CIS-2212 Homework #4 (Using Hadoop)

Due: Friday, November 12, 2021

For this assignment you will write a Python script that uses Hadoop on the Lemuria cluster to process the Twitter customer support database.

What we want to find out is how customer support activity varies depending on the time of day. Thus, we are only interested in messages being sent from customer support accounts (inbound = False) to avoid considering when the customers themselves are active. Since we are using Hadoop Map/Reduce, there are two programs to write: a mapper and a reducer.

The mapper, named homework-04_m.py, should create a "bucket" for each hour of the day... 24 buckets. For tweets coming from a customer support account, the tweet author (i.e., the name of the customer support account) should be placed into the proper bucket. No other details need to be saved.

The reducer, named homework-04_r.py, should reduce each bucket and produce the following output: the bucket identifier (the hour of the day), followed by a total count of the number of tweets in that bucket, followed by a list of customer support accounts that tweeted during that hour with individual counts for each account. For example:

      10    1234,{'VirginTrains':978, 'comcastcares':222, 'AppleSupport':34}

As suggested by the output above, you can use a dictionary to store the association between a customer support account and the number of tweets made by that account.

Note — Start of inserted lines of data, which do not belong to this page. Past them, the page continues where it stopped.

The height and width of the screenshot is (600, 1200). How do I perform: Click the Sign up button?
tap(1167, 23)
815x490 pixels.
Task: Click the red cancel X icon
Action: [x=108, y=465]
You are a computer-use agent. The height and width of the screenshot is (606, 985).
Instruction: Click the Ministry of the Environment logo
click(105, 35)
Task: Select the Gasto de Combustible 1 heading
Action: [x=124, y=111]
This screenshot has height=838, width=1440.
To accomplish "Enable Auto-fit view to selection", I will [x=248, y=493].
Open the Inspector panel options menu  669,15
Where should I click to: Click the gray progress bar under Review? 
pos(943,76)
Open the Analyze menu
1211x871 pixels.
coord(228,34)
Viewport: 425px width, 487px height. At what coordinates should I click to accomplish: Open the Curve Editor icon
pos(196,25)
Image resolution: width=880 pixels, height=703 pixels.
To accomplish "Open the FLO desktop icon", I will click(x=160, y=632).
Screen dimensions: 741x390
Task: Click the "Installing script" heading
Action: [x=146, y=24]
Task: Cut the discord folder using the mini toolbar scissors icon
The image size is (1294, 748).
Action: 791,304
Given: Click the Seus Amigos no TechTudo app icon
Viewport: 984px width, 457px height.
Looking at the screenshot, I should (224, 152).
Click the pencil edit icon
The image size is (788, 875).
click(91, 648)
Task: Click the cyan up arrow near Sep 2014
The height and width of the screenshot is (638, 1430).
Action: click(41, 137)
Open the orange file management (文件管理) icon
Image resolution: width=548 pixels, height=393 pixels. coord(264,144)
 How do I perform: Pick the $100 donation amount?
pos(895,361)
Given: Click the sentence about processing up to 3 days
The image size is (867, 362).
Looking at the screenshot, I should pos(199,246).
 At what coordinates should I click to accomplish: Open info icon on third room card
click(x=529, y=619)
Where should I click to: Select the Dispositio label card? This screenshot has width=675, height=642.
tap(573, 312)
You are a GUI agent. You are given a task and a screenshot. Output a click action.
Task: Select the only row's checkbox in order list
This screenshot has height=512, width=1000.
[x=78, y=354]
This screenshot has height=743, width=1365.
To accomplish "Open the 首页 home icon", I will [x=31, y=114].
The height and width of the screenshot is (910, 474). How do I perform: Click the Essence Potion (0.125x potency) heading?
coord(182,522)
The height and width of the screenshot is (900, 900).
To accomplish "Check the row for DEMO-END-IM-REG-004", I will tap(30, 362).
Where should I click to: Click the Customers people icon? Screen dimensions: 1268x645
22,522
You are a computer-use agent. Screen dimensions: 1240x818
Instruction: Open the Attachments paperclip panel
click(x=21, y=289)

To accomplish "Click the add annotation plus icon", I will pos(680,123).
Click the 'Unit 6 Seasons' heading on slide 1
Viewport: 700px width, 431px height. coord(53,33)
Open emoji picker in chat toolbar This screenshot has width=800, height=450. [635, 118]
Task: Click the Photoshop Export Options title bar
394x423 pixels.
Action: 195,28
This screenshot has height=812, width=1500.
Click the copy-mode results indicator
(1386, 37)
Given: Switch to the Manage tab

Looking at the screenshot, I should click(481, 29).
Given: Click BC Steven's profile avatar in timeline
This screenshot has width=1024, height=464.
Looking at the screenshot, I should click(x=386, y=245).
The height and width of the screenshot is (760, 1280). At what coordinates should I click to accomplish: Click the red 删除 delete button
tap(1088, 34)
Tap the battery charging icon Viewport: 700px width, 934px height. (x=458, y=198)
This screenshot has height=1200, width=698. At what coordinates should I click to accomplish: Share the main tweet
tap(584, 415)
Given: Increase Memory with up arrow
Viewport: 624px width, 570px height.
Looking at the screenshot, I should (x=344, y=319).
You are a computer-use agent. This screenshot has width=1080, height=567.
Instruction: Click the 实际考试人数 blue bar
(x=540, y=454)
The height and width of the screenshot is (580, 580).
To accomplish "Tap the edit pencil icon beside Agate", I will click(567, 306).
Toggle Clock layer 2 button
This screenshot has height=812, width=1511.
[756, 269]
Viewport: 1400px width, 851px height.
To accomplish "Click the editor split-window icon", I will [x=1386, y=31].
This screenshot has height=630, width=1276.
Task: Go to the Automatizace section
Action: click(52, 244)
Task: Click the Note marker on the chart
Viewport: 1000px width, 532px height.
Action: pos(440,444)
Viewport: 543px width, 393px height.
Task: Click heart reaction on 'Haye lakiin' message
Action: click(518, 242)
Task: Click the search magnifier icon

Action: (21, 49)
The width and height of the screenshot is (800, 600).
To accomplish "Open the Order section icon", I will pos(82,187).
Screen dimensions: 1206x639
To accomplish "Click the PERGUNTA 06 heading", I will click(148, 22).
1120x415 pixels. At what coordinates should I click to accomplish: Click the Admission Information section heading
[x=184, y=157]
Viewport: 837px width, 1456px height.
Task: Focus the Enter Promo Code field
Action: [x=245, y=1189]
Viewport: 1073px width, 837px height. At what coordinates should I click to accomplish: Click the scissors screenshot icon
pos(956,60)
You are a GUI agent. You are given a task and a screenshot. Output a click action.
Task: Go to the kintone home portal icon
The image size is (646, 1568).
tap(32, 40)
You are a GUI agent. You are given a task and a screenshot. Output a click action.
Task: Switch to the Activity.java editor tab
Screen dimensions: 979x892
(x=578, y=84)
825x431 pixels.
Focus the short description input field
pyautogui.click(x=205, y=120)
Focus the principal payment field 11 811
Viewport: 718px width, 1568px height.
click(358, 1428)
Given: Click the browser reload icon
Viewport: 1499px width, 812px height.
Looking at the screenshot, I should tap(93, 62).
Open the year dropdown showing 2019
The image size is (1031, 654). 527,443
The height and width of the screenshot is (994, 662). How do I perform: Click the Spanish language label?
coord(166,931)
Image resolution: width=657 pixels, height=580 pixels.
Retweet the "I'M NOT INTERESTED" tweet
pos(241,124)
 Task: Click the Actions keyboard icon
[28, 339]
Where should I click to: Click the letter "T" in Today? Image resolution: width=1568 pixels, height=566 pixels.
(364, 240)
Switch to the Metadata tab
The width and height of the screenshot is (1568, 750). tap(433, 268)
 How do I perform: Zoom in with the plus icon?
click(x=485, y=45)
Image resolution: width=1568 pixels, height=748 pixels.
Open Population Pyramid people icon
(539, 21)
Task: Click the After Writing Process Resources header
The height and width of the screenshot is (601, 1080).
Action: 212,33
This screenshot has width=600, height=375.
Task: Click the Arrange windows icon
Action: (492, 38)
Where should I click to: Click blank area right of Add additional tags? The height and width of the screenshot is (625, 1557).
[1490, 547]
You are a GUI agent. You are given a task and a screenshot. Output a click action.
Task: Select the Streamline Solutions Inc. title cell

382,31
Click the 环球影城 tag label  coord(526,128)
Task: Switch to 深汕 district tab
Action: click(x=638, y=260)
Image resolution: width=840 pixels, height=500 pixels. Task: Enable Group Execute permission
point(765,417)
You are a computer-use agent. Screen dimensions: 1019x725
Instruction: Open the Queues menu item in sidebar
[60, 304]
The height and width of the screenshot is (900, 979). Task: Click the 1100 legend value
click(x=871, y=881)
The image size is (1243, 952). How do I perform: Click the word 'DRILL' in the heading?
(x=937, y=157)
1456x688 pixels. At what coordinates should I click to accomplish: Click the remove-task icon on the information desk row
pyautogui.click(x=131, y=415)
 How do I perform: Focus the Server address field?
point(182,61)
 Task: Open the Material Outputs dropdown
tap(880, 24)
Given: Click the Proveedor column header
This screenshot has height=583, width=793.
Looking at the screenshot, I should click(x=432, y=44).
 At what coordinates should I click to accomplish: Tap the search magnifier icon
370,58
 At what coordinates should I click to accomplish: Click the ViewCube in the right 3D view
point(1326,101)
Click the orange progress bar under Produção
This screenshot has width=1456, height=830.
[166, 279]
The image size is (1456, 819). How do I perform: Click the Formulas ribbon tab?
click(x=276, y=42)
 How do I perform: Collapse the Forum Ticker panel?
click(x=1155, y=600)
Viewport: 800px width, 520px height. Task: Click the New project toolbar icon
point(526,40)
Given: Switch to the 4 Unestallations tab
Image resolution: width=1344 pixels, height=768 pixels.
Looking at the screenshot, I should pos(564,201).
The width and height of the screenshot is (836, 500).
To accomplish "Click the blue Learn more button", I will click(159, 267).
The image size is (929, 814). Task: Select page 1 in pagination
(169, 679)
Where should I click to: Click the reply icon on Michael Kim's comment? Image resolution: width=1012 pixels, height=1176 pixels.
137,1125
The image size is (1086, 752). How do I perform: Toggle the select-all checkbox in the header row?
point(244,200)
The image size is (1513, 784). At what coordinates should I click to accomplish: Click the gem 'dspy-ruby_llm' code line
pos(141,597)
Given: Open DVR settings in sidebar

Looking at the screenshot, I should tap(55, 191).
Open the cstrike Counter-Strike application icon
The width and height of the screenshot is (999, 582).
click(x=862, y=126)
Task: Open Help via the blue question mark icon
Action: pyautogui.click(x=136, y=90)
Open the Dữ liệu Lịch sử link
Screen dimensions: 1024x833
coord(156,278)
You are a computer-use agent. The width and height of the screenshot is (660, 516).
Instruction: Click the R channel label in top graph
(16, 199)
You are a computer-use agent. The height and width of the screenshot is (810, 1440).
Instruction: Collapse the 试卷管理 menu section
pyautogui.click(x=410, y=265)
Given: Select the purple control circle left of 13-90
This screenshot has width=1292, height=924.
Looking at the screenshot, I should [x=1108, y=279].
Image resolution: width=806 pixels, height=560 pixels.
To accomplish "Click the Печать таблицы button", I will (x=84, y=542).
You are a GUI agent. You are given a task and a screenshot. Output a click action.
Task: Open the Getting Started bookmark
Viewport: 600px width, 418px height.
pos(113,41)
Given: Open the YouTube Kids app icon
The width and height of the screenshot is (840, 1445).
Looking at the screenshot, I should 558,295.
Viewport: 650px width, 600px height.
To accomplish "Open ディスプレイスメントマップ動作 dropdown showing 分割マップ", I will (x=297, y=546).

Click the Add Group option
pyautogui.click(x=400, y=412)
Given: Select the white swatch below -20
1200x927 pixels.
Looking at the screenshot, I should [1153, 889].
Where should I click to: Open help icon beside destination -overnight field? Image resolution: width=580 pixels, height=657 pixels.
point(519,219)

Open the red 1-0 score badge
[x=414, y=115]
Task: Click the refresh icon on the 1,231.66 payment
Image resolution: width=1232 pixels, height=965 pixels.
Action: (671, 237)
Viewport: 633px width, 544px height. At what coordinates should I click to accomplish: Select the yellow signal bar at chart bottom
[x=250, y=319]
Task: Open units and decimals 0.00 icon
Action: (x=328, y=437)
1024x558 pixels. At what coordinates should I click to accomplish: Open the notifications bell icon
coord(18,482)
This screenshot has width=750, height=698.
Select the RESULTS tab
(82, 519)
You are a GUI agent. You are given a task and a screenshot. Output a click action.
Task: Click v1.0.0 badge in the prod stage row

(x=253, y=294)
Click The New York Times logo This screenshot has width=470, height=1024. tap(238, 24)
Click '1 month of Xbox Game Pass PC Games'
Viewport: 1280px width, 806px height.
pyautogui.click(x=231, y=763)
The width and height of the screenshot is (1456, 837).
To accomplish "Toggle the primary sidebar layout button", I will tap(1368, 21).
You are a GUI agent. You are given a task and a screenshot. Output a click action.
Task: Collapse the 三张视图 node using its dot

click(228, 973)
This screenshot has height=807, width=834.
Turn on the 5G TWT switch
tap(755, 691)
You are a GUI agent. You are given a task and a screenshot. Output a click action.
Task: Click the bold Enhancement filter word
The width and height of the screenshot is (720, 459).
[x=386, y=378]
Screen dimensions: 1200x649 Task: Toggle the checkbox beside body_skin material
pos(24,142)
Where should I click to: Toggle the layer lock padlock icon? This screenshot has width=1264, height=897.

Just printing the dictionary will produce the format above.

Note that the times in the database are all in UTC (time zone of +0000). In theory, you could check the time zone and apply a correction to the hours if necessary. For example, a tweet shown as being created at 10:00:00 with a time zone of -0500 (EST) was really created at the UTC hour of 15. However, I don't believe there are any database records with a time zone other than UTC, so this correction is likely unnecessary.

Proceed as follows:

Be sure you can log into Lemuria.
Download the Hadoop sample program that analyzes weather station data and verify that you can get it to work on Lemuria.
Modify the runPython.sh script from the weather station sample as needed. There is a small, sample database file in HDFS:
```
        /user/hadoop/Twitter-Customer-Support-sample.csv
      
```
You can use this small sample to exercise and debug your program. Once you are satisfied that it is working, try it on the main data file:
```
        /user/hadoop/Twitter-Customer-Support.csv
      
```
Using the weather station sample as a template, write your mapper and reducer programs.

Create a zip archive of your two programs homework-04_m.py and homework-04_r.py, and submit your archive to Canvas.